El Gran Maestre tomó por el brazo a Inés y la sacó del almacén. Guadiol se apresuró a abrir el cierre ante las señas impacientes del Gran Maestre. El taxista los esperaba fumando uno de los cigarrillos puros típicos de la isla.
–Devuélvanos al aeropuerto, lo más rápido que pueda. –Oscar Dero sacó otro billete de cien denarios y se lo entregó al conductor. –No hace falta que me entregue el cambio.
El taxista regresó al aeropuerto en un tiempo record para él. Los controles a la salida seguían levantados. Oscar tomó la maleta, agarró por el brazo a su compañera y se encaminó hacia la terminal. El avión despegó de Camagüey rumbo a la península cuando el sol había caído por completo. El Gran Maestre había sorteado los controles de seguridad bajo el constante asombro de la mujer. Inés era arrastrada de un lado de la membrana a otro, sintiendo la oleada de poder que emanaba de aquel hombre. Una vez sentados en los asientos de pasajeros, consiguió relajarse a medias.

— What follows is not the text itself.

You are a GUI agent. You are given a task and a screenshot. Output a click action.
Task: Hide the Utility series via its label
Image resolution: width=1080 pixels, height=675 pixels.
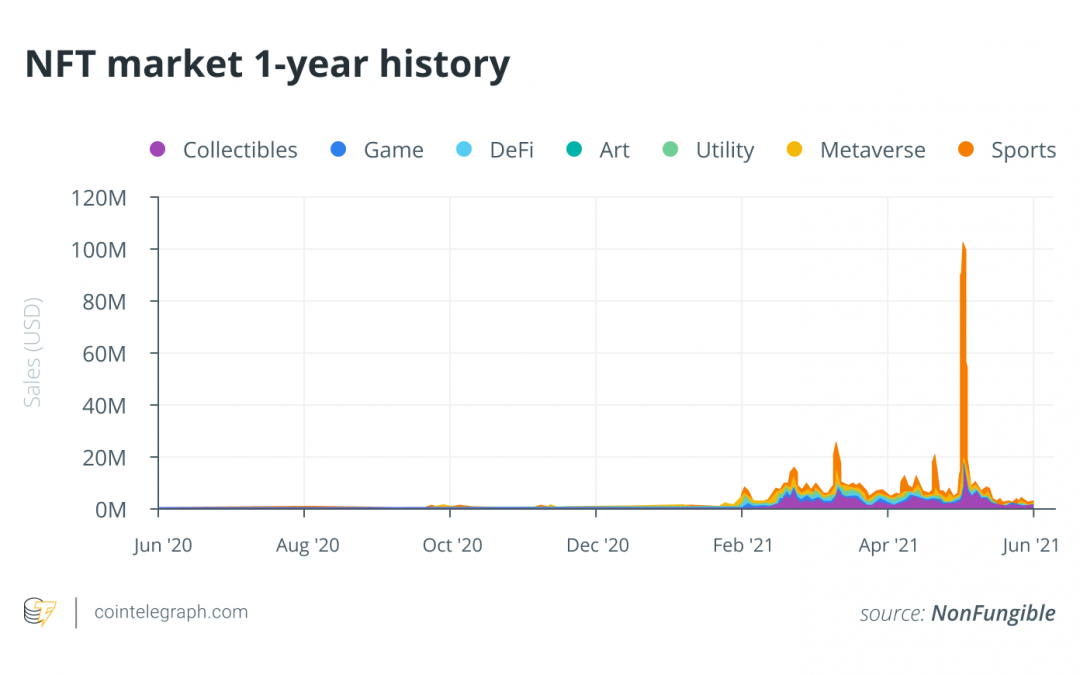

–No viaja nadie más aquí, es extraño. ¿Seguimos en el otro lado?
–El vuelo es para nosotros, necesitaba intimidad para transportar esto. –El Gran Maestre señaló la maleta. La había colocado en el asiento vacío de su derecha. Inés seguía aturdida por su travesía anormal. –Me hago una idea del impacto psicológico que has sufrido. El otro lado de la membrana es desconcertante; no debes alarmarte. Lo que acabas de experimentar es una manifestación del poder verdadero. Vas a ver muchas cosas extrañas cuando lleguemos, pronto te acostumbrarás a ellas. Te enseñaré a defenderte y a sacar partido de tus facultades, por supuesto. –Oscar pulsó un botón de su asiento. Al momento apareció una azafata que tomó nota de sus peticiones.
Al cabo de veinte minutos, disponían del menú que ofrecían a los viajeros. Inés recuperó el color de su rostro. Devoró la comida con apetito. El Gran Maestre no había tocado su bandeja compartimentada aunque bebía ginebra de una de las botellas en miniatura. Había vaciado cuatro de ellas, apiladas en fila frente a la bandeja.
–Dado que tenemos unas siete horas de viaje, me encantaría saber la historia del ánfora. No seas tímida, cuéntame todos los detalles.
Inés limpió su boca con una de las servilletas en miniatura. Hizo memoria y se dispuso a contar toda la historia de Gradia. El Gran Maestre escuchaba con atención.